The task: Out of the data below, copy every line with the string "resolution".
━━━━━━━━━━━━━━━━━━━━━━━━━━━━━━
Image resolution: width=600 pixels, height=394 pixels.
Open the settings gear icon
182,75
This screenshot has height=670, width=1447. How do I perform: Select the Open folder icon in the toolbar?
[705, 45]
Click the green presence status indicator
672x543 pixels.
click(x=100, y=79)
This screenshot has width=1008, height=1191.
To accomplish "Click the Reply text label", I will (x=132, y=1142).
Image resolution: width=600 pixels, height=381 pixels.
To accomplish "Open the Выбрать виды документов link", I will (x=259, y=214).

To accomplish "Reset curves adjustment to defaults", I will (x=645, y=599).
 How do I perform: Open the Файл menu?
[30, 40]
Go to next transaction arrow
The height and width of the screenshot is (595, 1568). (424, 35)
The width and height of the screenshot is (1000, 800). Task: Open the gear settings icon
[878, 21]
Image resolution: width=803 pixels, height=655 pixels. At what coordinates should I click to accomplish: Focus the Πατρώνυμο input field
━━━━━━━━━━━━━━━━━━━━━━━━━━━━━━
Task answer:
Image resolution: width=600 pixels, height=394 pixels.
Image resolution: width=600 pixels, height=381 pixels.
Image resolution: width=803 pixels, height=655 pixels. At what coordinates should I click to accomplish: Focus the Πατρώνυμο input field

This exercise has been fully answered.